Menswear e-commerce startup JackThreads hanging by a thread
JackThreads, struggling to gain traction amid falling sales, has laid off most of its staff, according to Recode and Fortune. A spokesperson told Retail Dive that over the last few months, the company has been "in M&A conversations with multiple potential acquirers."
The online menswear company began as a flash sales site in 2008 and was acquired by decade-old media company Thrillist in 2010.
JackThreads in 2015 left the Thrillist fold and later abandoned its flash-sales, members-only approach. Its “TryOuts” service allowed customers to order items without paying unless they decided to keep them, but that has been suspended, according to its website.
Flash sales, after initially taking online retail by storm, fell out of favor as inventory buildups of better merchandise tapered off once the recession ebbed. JackThreads was forced to find other ways to build its assortment, which caused it to suffer mixed reviews for quality and price. Recently, it began selling higher quality brands like the North Face, but its free shipping both ways and TryOuts policy may also have been costly maneuvers.
The company is now running with just a few employees as its seeks a buyer, according to the reports. "A few weeks ago we made changes to meaningfully reduce the burn and to enable these various conversations to reach their conclusions," a spokesperson told Retail Dive in an email. "We're confident this effort will help us to finalize one of several deals on the table and to maximize the opportunity for both our employees and investors."
Customers have complained on Twitter and elsewhere that orders were canceled without notice, refunds on returned merchandise weren’t forthcoming and that its TryOuts service is no longer available.

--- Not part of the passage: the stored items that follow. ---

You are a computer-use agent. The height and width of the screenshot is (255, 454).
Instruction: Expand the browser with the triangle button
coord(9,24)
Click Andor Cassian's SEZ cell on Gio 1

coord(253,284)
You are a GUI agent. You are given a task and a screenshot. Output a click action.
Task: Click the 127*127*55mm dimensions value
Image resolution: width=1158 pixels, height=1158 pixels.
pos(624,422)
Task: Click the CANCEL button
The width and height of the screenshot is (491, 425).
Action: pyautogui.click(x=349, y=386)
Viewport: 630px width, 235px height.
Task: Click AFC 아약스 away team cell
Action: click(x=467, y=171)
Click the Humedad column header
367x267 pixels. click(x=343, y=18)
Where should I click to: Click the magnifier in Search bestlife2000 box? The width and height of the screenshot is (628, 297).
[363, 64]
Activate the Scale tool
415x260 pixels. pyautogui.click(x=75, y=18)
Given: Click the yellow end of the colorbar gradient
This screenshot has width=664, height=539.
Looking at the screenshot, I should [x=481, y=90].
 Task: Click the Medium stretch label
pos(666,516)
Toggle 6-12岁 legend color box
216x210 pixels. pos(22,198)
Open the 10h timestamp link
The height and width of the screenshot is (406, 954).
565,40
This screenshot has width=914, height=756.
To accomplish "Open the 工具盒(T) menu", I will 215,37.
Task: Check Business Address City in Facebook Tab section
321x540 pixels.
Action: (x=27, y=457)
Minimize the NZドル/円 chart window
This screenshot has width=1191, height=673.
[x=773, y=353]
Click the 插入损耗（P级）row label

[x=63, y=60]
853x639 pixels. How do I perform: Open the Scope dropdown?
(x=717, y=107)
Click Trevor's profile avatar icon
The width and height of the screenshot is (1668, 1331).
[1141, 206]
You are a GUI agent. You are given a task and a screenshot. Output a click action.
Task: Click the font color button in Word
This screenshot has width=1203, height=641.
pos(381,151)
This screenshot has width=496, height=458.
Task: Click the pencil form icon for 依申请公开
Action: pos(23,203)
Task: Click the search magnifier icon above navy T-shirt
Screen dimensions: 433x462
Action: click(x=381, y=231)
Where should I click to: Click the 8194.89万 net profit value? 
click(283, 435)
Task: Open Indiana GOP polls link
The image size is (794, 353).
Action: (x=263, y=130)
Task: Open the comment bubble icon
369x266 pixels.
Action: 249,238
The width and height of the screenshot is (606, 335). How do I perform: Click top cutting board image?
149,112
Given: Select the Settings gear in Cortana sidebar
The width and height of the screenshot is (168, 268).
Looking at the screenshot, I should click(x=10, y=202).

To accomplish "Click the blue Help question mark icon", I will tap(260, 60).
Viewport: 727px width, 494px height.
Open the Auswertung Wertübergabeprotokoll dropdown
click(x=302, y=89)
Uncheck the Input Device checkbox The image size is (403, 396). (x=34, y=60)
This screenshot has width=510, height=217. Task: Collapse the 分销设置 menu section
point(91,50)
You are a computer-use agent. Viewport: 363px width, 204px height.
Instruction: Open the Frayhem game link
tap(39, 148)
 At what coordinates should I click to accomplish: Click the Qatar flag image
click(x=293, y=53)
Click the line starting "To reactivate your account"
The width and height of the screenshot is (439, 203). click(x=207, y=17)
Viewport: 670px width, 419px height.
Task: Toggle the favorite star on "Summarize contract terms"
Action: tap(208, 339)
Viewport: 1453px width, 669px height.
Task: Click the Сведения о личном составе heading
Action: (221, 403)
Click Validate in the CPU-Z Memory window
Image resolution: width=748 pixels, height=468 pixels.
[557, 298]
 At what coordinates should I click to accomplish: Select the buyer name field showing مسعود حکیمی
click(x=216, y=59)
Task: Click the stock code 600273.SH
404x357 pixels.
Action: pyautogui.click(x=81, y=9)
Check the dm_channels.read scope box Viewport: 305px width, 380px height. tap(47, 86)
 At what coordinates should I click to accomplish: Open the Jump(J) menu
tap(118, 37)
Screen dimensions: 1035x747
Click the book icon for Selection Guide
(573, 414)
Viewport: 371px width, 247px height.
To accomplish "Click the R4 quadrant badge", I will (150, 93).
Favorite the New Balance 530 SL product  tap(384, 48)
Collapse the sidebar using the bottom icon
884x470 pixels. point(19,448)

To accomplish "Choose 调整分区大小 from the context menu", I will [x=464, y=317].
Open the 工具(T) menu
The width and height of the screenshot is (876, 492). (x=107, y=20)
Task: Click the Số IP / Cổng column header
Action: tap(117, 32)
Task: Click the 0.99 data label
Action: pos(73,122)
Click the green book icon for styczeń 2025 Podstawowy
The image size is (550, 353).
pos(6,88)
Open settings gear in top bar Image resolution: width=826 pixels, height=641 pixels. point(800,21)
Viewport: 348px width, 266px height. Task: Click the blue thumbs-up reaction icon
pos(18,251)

Nordstrom’s experience with its concierge service Trunk Club unit also signals the difficulty JackThreads may have in any deal. In November, Nordstrom took a massive $197 million write-down on Trunk Club, and in January founder Brian Spaly left Nordstrom and his role as head of the unit. The department store retailer acquired Trunk Club in 2014 (later expanding into women’s apparel), and it proved to be a drag on that retailer’s sales. Nordstrom recently instituted a $25 try-on fee and stricter shipping prices for Trunk Club customers, a departure from its own free shipping both ways e-commerce policy.